Extreme Condition
by René Aron

That day, when it first sunk in that words were making the world,
and that every cow that walked across the page was mooing,
because I'd put the moo in his mouth.

It felt like the world was flying apart
Like the whole universe really was expanding.

After that, there was nothing I could really count on anymore.
My words had taken on a life of their own and there was no real world behind them.
Only these words flying across the page, making things up.

What if you took all the words and threw them away?
What if all you had left was looks and smiles and frowns,
and no words of correspondence in your mind?

The words would lose their power, and you'd find yourself in the
everlasting light of the present moment.

Did you see that? Did you see how I suddenly threw religion into the mix of things with the words "everlasting light."

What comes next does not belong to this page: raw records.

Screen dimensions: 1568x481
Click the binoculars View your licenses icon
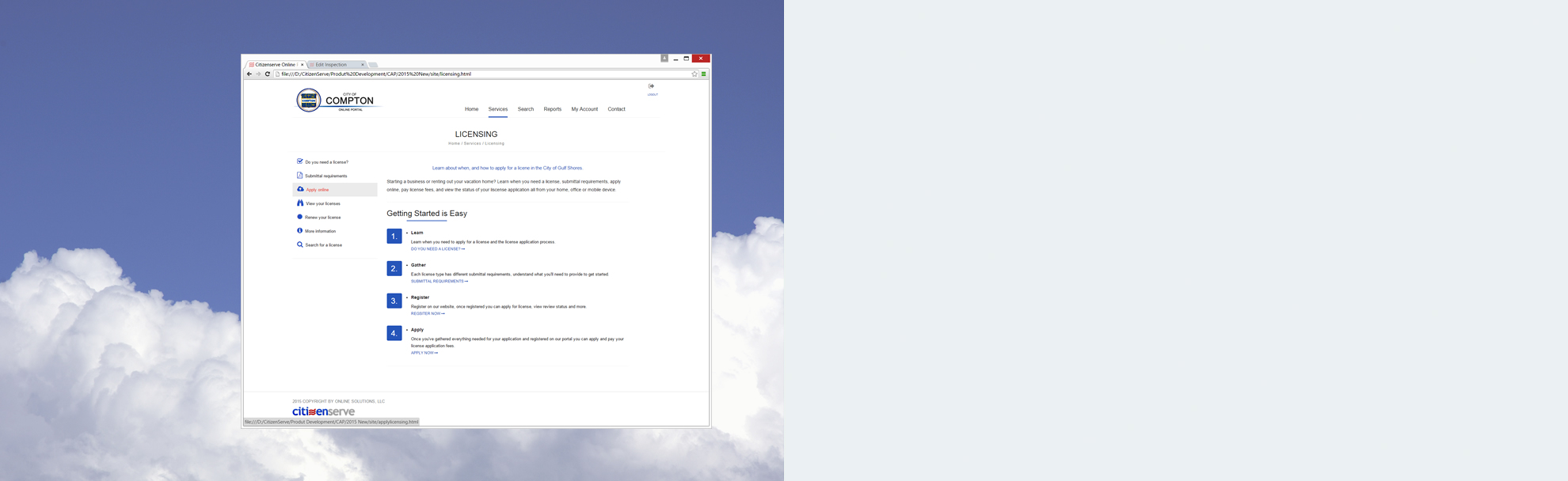[300, 203]
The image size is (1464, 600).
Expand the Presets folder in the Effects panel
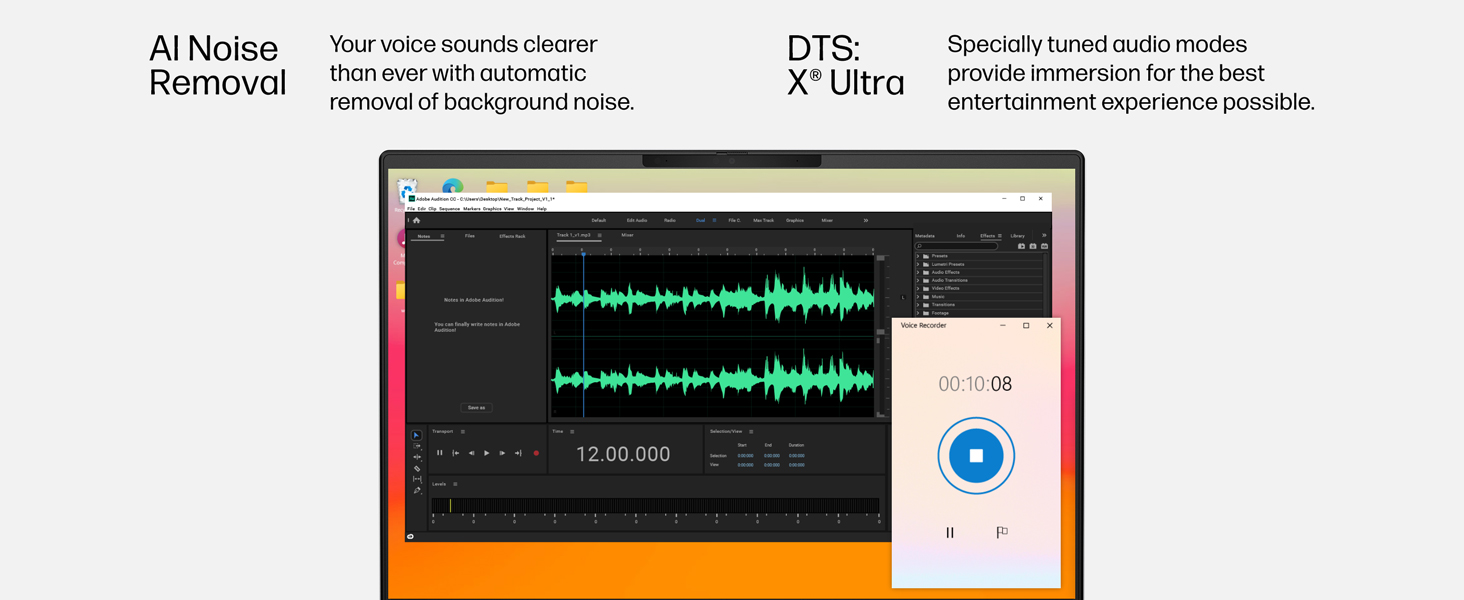click(x=918, y=256)
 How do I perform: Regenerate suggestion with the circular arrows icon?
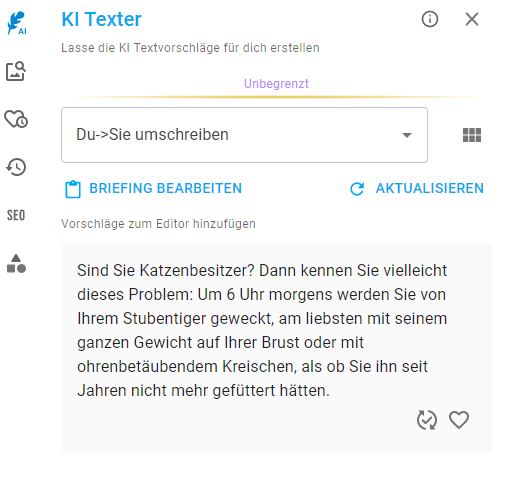pos(427,420)
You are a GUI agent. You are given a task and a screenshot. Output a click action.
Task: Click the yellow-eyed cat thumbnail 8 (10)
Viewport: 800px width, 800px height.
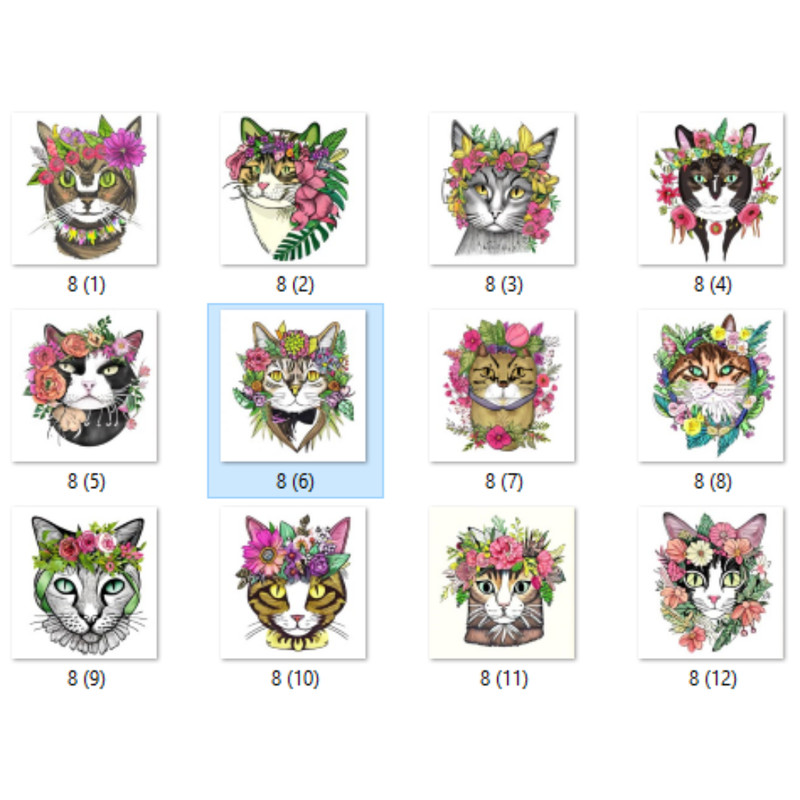pos(293,583)
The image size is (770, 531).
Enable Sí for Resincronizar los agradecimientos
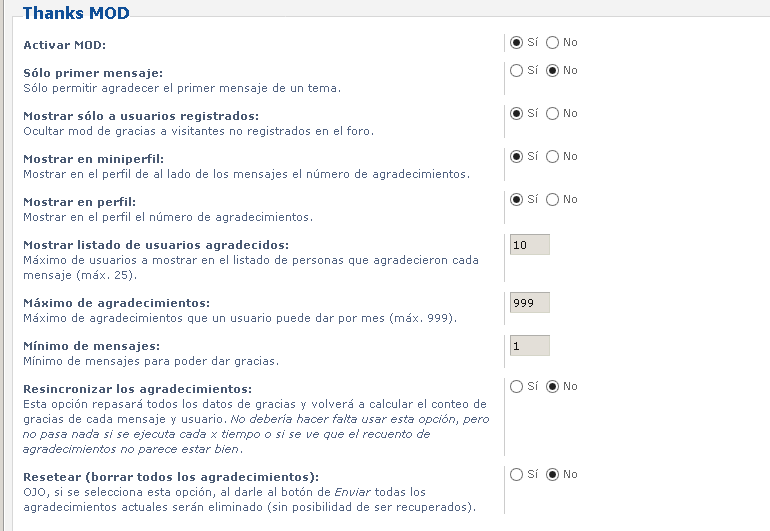coord(516,387)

And then how I turned it you from Western religion to Eastern religion with the words
"present moment."

See how I did that?

The present moment is the pure seeing of things.
Things. Things. Thing. That empty word.

And yet it is useful when you are trying to live in a world without words.
It's such an empty word it doesn't bring along any baggage. No complex meaning.
When "thing" shows up, it's so empty you can leave it as it is,
or you can fill it in with your own experiential preference.
And thus, a "thing" becomes a friend or a foe, or even a cow
mooing across the landscape of this page,
or an actual squirrel filling his cheeks with nuts
under the pine trees in the Sierra Mountains.

See what that does when I fill in the specifics,
how I pull you this way and that,
determining what you'll see when you're looking at the world through my words?

I can't imagine living in a world without words. Can you?